---------- EXERCISE INPUT
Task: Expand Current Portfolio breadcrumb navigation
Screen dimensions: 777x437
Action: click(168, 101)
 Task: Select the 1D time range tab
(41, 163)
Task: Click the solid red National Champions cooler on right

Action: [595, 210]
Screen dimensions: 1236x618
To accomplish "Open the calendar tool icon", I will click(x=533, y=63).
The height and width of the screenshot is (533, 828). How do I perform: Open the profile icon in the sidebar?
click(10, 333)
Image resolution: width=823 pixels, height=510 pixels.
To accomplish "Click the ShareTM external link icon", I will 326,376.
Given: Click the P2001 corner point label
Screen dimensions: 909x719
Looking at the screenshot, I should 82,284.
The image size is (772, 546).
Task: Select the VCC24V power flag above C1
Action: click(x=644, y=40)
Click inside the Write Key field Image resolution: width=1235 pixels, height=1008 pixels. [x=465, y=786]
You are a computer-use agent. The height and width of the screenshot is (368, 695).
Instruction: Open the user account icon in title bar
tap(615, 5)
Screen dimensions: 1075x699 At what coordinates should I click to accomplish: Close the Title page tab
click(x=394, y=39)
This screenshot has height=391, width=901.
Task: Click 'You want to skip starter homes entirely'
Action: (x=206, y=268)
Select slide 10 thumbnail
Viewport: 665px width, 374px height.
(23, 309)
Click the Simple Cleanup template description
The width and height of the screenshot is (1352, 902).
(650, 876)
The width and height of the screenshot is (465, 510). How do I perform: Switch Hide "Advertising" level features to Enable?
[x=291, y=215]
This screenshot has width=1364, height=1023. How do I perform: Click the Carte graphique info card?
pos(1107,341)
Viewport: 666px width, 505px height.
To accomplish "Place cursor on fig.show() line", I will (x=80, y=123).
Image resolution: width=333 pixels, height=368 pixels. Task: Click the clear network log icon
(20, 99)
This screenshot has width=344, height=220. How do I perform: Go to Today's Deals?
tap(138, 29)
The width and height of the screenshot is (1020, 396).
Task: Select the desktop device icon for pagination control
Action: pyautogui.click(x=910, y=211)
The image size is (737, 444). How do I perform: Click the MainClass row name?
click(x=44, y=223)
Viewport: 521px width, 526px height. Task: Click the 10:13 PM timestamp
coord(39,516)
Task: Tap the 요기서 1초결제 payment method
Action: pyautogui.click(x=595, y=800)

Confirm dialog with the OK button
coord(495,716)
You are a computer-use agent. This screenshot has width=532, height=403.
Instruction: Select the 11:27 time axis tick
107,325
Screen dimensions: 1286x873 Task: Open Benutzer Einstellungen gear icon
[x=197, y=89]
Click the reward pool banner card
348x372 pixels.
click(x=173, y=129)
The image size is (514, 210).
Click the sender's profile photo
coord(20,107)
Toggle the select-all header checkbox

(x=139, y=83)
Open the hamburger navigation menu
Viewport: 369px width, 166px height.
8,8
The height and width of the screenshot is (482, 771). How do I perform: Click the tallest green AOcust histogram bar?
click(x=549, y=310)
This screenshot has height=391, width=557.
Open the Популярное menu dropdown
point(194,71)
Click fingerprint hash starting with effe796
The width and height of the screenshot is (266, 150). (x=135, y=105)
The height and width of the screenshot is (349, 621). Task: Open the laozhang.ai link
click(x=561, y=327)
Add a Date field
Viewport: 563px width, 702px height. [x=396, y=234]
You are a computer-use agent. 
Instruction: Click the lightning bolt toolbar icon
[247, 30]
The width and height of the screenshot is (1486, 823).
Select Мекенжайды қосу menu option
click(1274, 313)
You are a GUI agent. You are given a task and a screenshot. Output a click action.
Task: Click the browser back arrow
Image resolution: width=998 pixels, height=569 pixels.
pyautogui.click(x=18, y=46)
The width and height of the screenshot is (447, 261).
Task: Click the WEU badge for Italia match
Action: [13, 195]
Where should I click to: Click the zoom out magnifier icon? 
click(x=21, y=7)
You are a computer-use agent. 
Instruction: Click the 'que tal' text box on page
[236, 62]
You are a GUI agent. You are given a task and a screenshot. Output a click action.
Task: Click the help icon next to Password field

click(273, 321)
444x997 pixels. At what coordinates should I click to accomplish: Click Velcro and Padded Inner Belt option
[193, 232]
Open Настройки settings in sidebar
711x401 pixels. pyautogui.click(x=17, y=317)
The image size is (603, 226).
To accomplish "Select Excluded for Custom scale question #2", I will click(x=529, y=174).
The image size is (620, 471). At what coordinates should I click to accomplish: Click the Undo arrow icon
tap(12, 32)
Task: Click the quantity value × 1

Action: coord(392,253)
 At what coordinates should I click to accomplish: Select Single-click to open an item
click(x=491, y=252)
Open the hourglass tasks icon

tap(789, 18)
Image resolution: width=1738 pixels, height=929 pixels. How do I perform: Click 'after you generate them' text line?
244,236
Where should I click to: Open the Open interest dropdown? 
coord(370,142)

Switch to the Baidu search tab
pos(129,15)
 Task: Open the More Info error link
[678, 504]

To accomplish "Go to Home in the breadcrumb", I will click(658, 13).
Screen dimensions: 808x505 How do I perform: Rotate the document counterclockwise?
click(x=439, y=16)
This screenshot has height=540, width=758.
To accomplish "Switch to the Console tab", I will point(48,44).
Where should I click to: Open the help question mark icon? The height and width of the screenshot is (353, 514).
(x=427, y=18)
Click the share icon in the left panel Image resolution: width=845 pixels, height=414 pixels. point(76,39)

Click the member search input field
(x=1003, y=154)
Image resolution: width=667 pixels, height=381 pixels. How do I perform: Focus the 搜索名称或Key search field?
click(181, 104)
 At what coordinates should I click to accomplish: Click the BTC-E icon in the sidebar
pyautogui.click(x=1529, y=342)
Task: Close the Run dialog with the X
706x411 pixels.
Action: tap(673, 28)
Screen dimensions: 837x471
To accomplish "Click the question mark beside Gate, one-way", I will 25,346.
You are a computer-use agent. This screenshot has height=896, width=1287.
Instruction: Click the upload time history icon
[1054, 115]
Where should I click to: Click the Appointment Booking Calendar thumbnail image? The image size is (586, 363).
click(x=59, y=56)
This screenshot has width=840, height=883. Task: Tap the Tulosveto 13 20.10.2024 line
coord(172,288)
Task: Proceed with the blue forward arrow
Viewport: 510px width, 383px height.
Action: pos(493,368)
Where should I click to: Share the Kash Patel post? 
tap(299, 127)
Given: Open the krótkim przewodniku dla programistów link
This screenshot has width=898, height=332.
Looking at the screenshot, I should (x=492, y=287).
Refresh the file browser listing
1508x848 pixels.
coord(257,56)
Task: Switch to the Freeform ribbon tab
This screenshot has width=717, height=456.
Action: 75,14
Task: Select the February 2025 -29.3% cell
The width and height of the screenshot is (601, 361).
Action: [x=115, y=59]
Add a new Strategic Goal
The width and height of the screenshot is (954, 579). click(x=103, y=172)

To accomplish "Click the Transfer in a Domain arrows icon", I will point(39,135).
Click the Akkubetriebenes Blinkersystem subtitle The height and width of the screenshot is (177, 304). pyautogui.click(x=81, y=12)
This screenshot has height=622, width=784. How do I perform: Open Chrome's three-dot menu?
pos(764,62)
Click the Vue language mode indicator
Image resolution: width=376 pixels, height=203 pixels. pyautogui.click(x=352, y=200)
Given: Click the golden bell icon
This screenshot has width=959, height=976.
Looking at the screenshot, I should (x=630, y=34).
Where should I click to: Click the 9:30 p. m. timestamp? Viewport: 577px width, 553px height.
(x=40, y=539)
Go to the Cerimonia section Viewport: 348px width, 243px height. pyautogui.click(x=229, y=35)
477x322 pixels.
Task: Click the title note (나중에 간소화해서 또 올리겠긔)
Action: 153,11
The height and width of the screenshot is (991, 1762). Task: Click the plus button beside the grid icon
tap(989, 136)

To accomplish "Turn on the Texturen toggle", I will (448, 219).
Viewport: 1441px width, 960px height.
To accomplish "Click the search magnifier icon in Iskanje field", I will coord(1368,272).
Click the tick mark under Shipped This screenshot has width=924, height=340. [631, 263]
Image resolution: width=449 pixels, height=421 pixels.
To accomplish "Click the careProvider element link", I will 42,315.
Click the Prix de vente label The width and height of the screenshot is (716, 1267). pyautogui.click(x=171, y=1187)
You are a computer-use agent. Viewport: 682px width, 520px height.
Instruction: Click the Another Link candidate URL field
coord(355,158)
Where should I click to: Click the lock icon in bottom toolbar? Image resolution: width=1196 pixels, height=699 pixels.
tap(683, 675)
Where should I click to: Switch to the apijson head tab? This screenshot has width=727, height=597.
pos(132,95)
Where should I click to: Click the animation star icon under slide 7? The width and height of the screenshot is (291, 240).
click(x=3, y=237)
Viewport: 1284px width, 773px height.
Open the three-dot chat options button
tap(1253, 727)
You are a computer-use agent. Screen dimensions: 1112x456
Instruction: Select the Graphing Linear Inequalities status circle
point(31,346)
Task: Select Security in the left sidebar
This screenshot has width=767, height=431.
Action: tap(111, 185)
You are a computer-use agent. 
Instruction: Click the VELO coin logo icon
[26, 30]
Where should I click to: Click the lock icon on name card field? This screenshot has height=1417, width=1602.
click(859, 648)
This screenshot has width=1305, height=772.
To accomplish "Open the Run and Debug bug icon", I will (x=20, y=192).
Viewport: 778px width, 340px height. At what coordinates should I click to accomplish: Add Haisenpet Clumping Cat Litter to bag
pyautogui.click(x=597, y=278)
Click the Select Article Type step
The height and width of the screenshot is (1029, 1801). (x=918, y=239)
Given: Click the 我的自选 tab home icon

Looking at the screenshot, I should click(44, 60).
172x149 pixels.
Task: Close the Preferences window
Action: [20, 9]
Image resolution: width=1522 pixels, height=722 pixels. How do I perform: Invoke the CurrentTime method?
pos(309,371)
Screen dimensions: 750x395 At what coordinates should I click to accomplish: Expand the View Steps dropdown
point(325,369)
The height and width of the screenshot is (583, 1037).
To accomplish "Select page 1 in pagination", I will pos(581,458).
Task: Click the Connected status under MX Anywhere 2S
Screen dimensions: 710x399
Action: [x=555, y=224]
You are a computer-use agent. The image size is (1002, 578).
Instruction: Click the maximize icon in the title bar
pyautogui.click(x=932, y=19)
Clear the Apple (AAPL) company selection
--------------------
*THE PROBLEM*
Return the lines of the material exactly as they appear, starting at the line that contains "This screenshot has width=1305, height=772." and ending at the line that contains "Action: [20, 9]".

*RESPONSE*
This screenshot has width=1305, height=772.
To accomplish "Open the Run and Debug bug icon", I will (x=20, y=192).
Viewport: 778px width, 340px height. At what coordinates should I click to accomplish: Add Haisenpet Clumping Cat Litter to bag
pyautogui.click(x=597, y=278)
Click the Select Article Type step
The height and width of the screenshot is (1029, 1801). (x=918, y=239)
Given: Click the 我的自选 tab home icon

Looking at the screenshot, I should click(44, 60).
172x149 pixels.
Task: Close the Preferences window
Action: [20, 9]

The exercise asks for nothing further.